Rastetter, a Republican who has been president of the nine-member Board of Regents since 2013, said he would not ask Gov. Terry Branstad to reappoint him. He said it was a “tough decision” but that he will leave satisfied with accomplishments that include freezing tuition for resident undergraduate students for 2 ½ years, a first in 40 years.
The announcement came after some Democrats in the Iowa Senate indicated they would likely vote against confirming Rastetter had he been reappointed. While Republicans control the chamber, Rastetter would have needed to earn votes from some Democrats to obtain the two-thirds support needed.
Rastetter said he would focus on his work as CEO of Summit Agricultural Group, his investment company that is working to develop ethanol production in Brazil. Later this year, regents will choose one of their own to be board president.
Branstad thanked Rastetter for his service, calling him a “hard-working, conscientious leader” and praising him for helping attract “outstanding university presidents.”
“We were also able to make dramatic changes to improve efficiency of the institutions and control costs for Iowa students and their families,” he said.
Branstad in 2011 appointed Rastetter, who was his top donor in the 2010 campaign in which Branstad unseated Gov. Chet Culver. The governor orchestrated a leadership shakeup in which the board’s top leaders were demoted and Rastetter was elevated to the no. 2 position. Rastetter became president two years later despite controversy that often swirled around him.
Rastetter backed plans that froze tuition rates for in-state undergraduates, saying students needed relief from Iowa’s notoriously high debt loads. The freezes proved popular with students and parents but were ultimately unsustainable after lawmakers didn’t provide funding increases sought by the schools.
A businessman who made fortunes in pork production and ethanol, Rastetter had been accused of showing favoritism toward Iowa State University and antipathy at times toward his alma mater, the University of Iowa, where he’s a major football booster.
Rastetter had been leading an investment group working with Iowa State to develop a major western-style farming operation in Tanzania on land where the government was evicting thousands of settlers. The project continued after his appointment, drawing accusations of a conflict of interest and protests. Iowa State eventually ended its involvement with the project, which Rastetter defended as a well-intentioned plan to help feed Africans.
More recently, critics were angered by Rastetter’s moves to nudge University of Iowa President Sally Mason into retirement in 2015 and the process by which the board installed businessman Bruce Harreld to replace her.
Critics said Rastetter orchestrated the search to favor Harreld, a former IBM executive who had no prior higher education management experience, over more qualified candidates. Rastetter backed the hire as a way to shake up the school. He and other regents face trial later this year in a lawsuit alleging they violated the open meetings law when they met privately with Harreld during the search.
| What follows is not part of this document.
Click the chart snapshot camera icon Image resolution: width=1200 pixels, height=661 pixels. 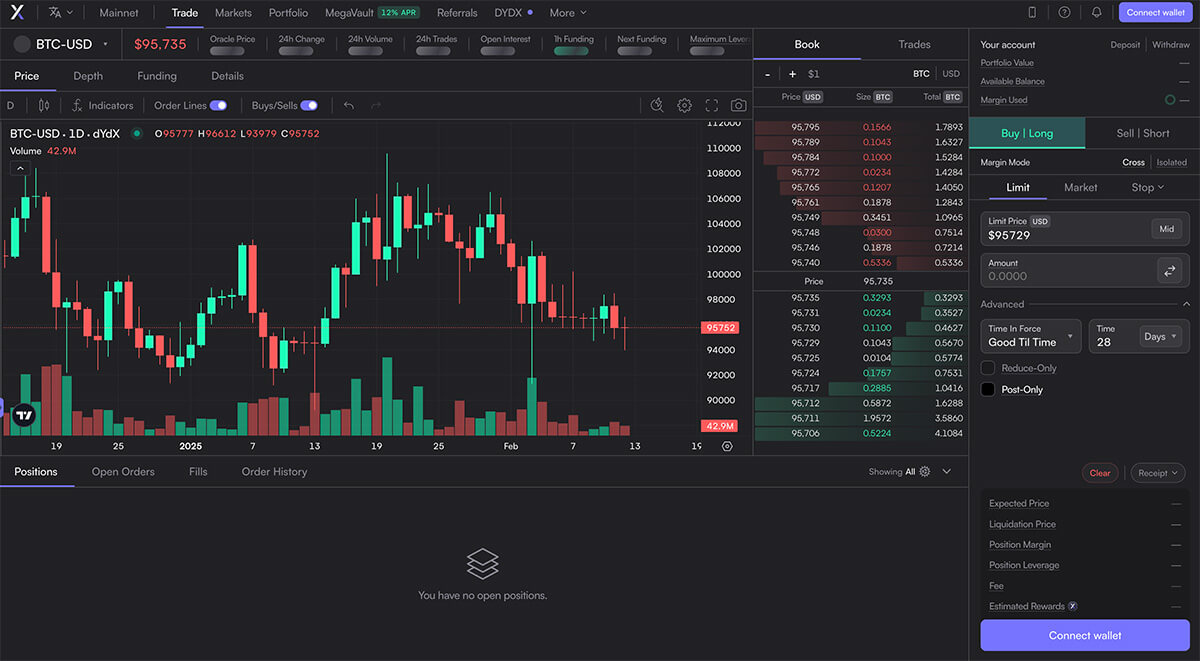tap(738, 105)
Rastetter also faced questions about his relationship with Iowa State University President Steven Leath, who turned to Rastetter’s company for help finding, buying and dividing a $1.1 million plot of land to build a home in central Iowa in 2015.
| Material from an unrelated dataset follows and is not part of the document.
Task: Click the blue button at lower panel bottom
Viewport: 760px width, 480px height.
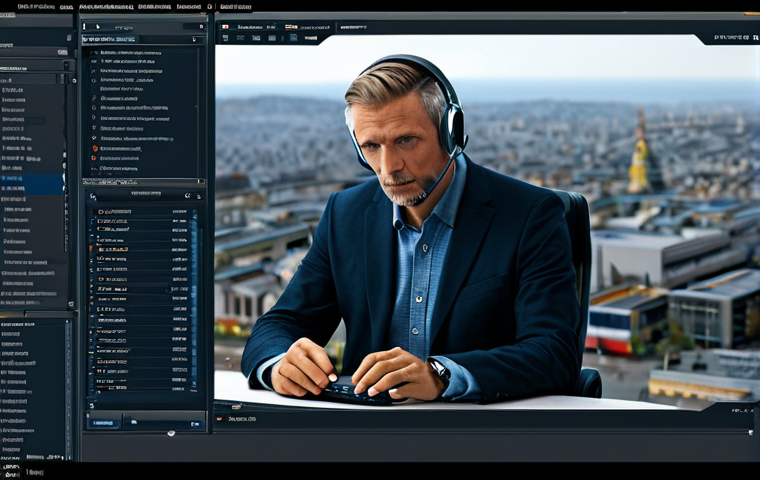Action: pyautogui.click(x=103, y=423)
Rastetter announced in December that the board would keep Leath as president despite an audit that found he used university airplanes for personal flight training, to attend medical appointments and to take relatives to an NCAA basketball game.
Critics had accused Leath, a pilot, of keeping quiet a 2015 hard landing in which he damaged one of the planes while returning home from vacation. But Leath had informed Rastetter about the landing weeks after it happened.